In the best traditions of its form, the picture builds slowly, establishing its simple, static situation as a kind of knowing tease of its audience's expectations. Following a ferocious storm, the mist of the title creeps down from a mountain to engulf a community in Maine; legions of monsters lurk in the mist, the result of some secret military experiment gone horribly wrong. A commercial artist, David Drayton (Thomas Jane), his young son Billy (Nathan Gamble), and his irascible neighbor Brent Norton (Andre Braugher) find themselves trapped inside the local supermarket by the dense fog and the mysterious threat of some menace that begins as a rumor but materializes into something quite real and entirely dreadful.

The monsters resemble some of the more repulsive creatures we all know - giant, venomous dragonflies; spiders with corrosive webs; a sort of mobile octopus with mouths in its huge tentacles; even a behemoth whose tread shakes the earth. The alien menace outside the supermarket, however, also generates a human danger inside, as the customers, reacting to the situation, fracture into factions. Some want to defend themselves, others refuse to believe in the menace at all, others fall under the spell of a Bible-spouting religious fanatic (Marcia Gay Harden), who preaches that they dwell in the End Times, and must sacrifice some of their fellows to appease the Almighty.

The reiterated attacks of the monsters serve to reveal a self-contained society inside the store, with divisions and tensions involving such familiar concepts as class, income, ethnicity, and religion. Some unlikely people reveal hitherto unsuspected qualities of courage and resourcefulness, while others shrink from any sense of duty to the community or deny both facts and reason to pursue their own irrational beliefs. The religious fanatic ultimately forms her own congregation, with a majority of customers following her mad whims and attacking the rationalists, who themselves engage in a brief seminar in moral philosophy when confronted with a further tragedy.

Beneath their shocks and scares and the author's penchant for graphic gore, Stephen King's novels and films often employ the dysfunctional family or the deteriorating marriage as a subtext. In "The Mist," however, the notion of a disintegrating society not unlike our own supplies the foundation for the ostensible subject, so that inside the supermarket an acceptable microcosm of America forms, jealous and insecure, haunted by fear, blinded by a variety of prejudices, unable to unite around any reasonable ideal, and ready to follow any ranting fool. The location itself provides an appropriate laboratory for the examination of the national psyche, a genuinely American invention, a suitable symbol of the consumer society and a place where all social and economic classes mingle, and in this case, where unimaginable danger lurks just beyond the bags of dog food, the boxes of cereal, and the cans of peas.

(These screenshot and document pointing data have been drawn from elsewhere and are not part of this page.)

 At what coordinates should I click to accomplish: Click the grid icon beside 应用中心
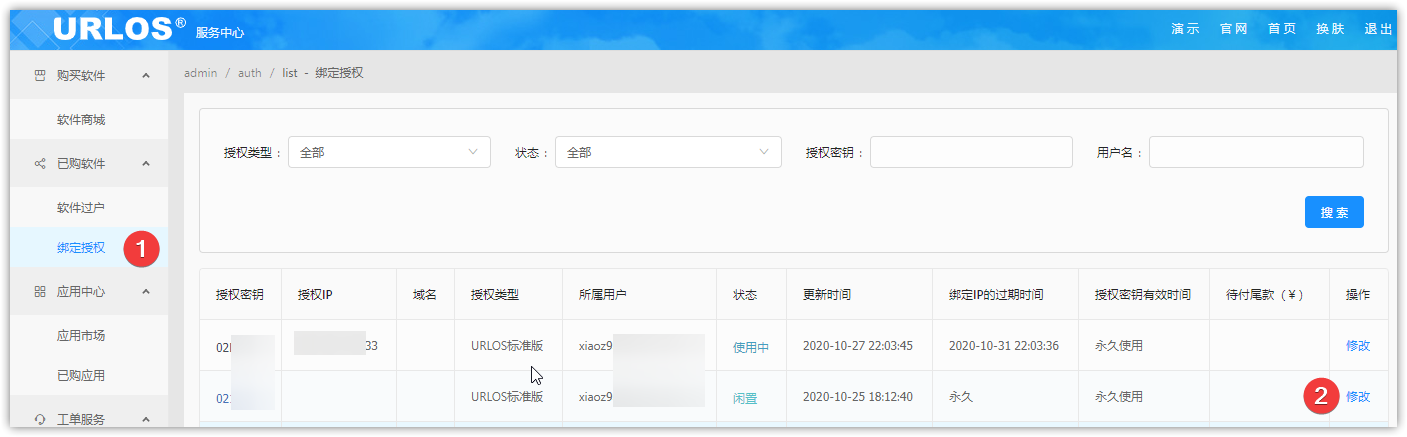coord(40,292)
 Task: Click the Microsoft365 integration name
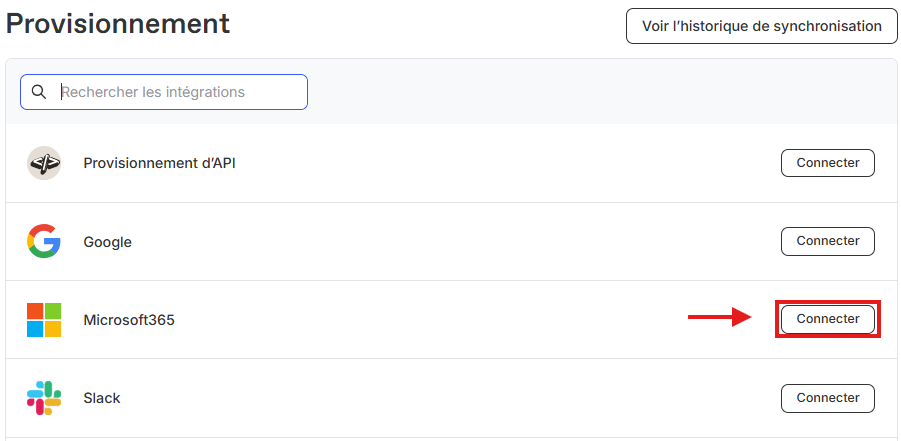coord(129,320)
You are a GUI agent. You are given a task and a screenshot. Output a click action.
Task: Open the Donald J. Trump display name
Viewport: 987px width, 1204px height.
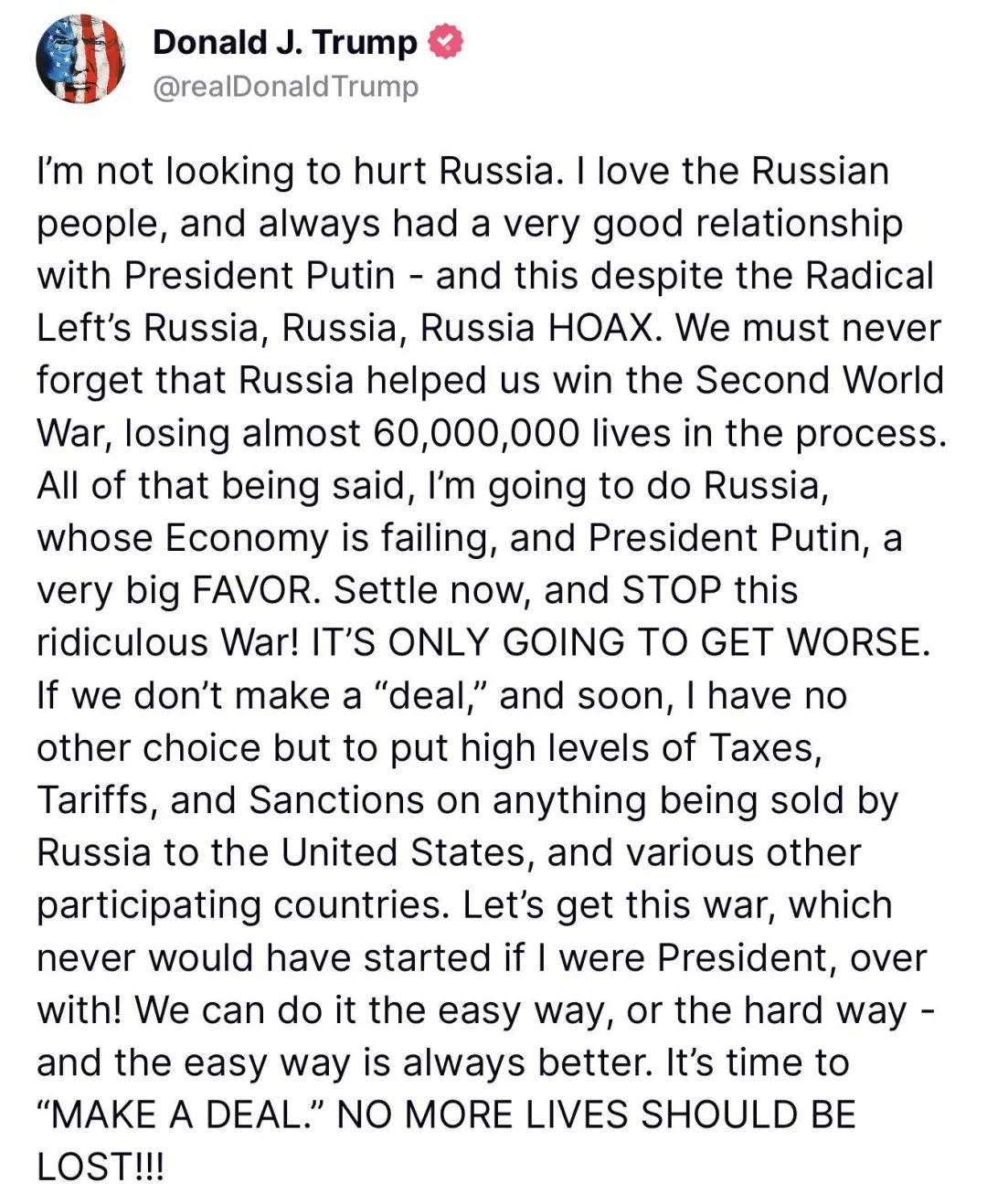pos(284,43)
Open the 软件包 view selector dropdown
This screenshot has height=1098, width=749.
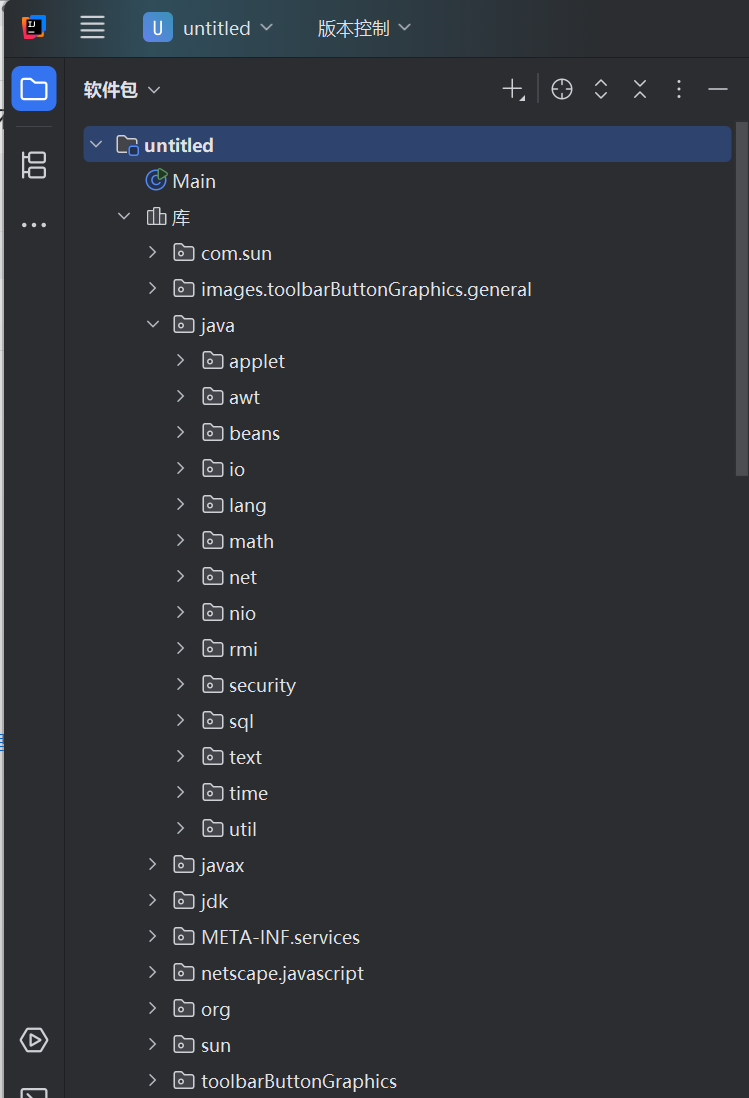tap(122, 90)
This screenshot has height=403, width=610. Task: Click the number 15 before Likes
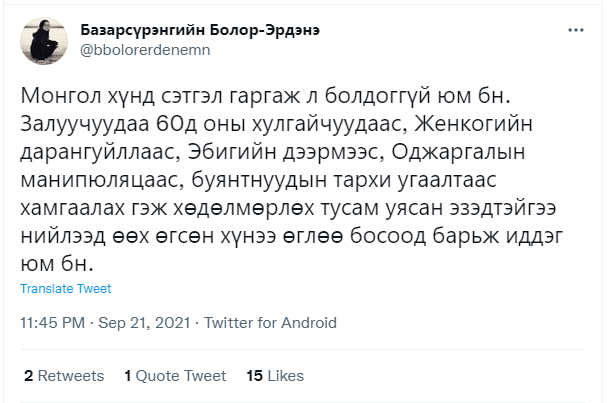click(x=254, y=376)
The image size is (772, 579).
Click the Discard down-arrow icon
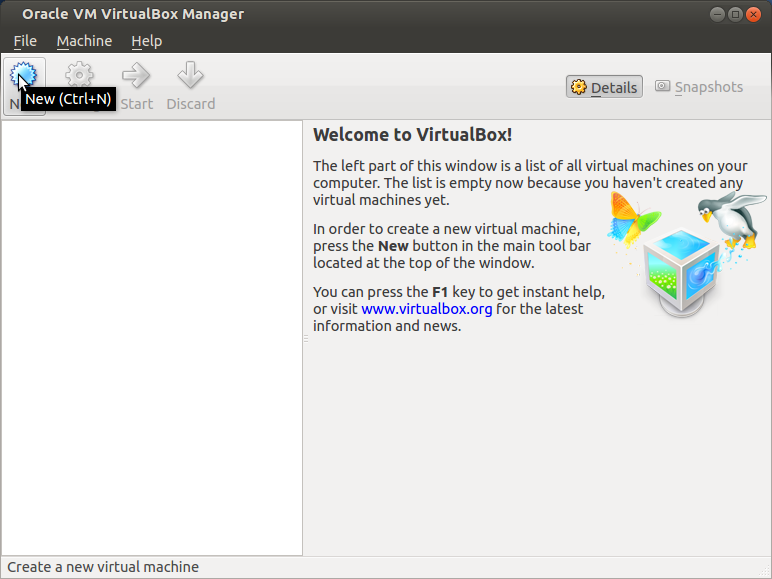pos(190,75)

As the situation grows increasingly desperate, the director tends to tighten his close-ups and move his camera more irregularly, heightening the claustrophobia and emphasizing the growing fear of the people trapped inside. The static nature of the enclosed society and the frequency of those close-ups also intensifies the essential inertia of the plot, so that the dangers and the responses tend to repeat themselves throughout the film.

That repetition also influences the generally competent cast, so that the actors establish a character, then settle into a series of attitudes, gestures, and speeches that remain very much the same from beginning to end. The ending itself suggests a horror beyond any of the previous images in the movie, the closure that the form demands, but also a despair that transcends the usual conclusions of the genre, a horror beyond horror.